Speaking in an interview with TBPN , Thomas Laffont said he believes constant recording isn’t a privacy nightmare but a path to a ‘better world’.
Laffont, who oversees Coatue’s private-market investments and software bets, pushed back against traditional compliance concerns during what appears to be a discussion on workplace systems.
“My compliance will say, ‘We can’t have meetings recorded because it creates a paper trail,’” he recounted. “But then I say, ‘Okay, let me posit two scenarios to you.’”
He described a hypothetical “bad actor”, someone belligerent, talking down to colleagues, or otherwise behaving poorly.

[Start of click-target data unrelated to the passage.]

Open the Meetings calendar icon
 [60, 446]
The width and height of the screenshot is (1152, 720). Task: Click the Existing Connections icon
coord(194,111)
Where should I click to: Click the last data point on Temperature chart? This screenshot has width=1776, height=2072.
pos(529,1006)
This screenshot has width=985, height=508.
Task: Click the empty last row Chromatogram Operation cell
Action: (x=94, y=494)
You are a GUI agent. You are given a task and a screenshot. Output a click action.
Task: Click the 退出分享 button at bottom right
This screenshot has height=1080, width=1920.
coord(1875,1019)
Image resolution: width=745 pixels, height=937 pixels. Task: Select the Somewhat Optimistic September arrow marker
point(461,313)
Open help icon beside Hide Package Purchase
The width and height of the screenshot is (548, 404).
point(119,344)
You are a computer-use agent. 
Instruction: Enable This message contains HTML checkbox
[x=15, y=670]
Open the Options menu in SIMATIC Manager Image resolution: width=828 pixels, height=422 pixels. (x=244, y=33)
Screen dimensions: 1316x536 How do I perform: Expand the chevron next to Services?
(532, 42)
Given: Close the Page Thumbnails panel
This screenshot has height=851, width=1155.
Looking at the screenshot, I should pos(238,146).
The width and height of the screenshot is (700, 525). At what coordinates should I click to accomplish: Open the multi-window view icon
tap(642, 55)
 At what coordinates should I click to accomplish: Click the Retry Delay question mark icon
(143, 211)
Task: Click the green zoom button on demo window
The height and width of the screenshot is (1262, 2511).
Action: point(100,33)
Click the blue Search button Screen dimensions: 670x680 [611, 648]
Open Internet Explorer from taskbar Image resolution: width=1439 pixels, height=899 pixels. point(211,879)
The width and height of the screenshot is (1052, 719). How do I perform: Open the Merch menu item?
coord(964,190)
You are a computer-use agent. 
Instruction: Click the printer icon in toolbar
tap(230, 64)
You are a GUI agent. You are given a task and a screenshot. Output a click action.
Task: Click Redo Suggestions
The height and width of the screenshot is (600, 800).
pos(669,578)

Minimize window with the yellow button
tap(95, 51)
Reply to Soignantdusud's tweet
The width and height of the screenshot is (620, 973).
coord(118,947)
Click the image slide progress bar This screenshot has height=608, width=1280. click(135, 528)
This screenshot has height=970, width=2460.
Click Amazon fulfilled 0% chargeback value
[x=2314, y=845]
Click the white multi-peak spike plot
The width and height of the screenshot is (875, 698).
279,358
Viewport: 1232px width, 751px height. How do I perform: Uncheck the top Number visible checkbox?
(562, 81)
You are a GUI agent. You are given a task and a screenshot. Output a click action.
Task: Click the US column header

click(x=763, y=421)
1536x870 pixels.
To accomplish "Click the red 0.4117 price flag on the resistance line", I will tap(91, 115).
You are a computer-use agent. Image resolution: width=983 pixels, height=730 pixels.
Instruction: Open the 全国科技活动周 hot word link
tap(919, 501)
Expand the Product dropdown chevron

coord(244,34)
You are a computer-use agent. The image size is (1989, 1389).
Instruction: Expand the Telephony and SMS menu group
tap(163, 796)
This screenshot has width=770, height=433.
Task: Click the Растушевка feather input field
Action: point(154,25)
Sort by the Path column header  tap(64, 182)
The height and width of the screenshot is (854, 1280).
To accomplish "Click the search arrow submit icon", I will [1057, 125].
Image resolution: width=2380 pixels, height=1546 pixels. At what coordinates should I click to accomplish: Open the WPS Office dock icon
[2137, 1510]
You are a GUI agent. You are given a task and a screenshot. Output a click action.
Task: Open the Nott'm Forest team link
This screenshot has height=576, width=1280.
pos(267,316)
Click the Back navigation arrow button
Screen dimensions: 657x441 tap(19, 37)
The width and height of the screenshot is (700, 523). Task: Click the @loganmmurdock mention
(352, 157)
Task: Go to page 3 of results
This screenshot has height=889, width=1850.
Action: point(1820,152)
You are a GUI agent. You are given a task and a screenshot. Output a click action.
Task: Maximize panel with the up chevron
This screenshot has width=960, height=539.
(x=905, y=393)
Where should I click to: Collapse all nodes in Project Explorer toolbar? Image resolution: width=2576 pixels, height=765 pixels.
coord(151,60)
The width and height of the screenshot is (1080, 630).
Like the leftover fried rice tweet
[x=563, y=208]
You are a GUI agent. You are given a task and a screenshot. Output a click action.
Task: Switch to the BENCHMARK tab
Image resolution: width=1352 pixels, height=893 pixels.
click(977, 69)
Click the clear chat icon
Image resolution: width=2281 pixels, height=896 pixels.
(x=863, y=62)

- Scenario one (the status quo): Nothing is recorded. Problems go undetected for years. Then, a decade later, someone comes forward alleging a long pattern of misconduct. “Nothing happened,” Laffont said. No evidence. No early intervention.
- Scenario two (his preferred future): Every meeting is recorded. An always-on compliance system, powered by AI transcription and analysis , flags the first red flag immediately. The offender gets an automated email: “Hey, by the way, better you didn’t do this, talk to that person that way, disclose this piece of information.”
This results in early remediation, coaching, or termination – before the behaviour festers into a larger crisis. “I would much rather live in world number two,” Laffont said. “Because you know what the problem is, there’s a system, there are flags that have been raised, and eventually someone gets involved. And you either remediate, or terminate the person, or whatever.”
He even suggested the feedback loop could be transformative for the individual. “Who knows? Maybe that person, if they had gotten that first warning, might have realized, ‘You’re right, I’m being abusive.’”
The comments were part of a broader conversation about building more transparent, data-driven organisations.
The idea isn’t entirely new. Bridgewater Associates, the world’s largest hedge fund, famously records nearly all meetings as part of its “radical transparency” culture pioneered by Ray Dalio.
Some AI-native startups already transcribe everything using tools like Otter.ai and feed the data into internal knowledge systems for search and analysis.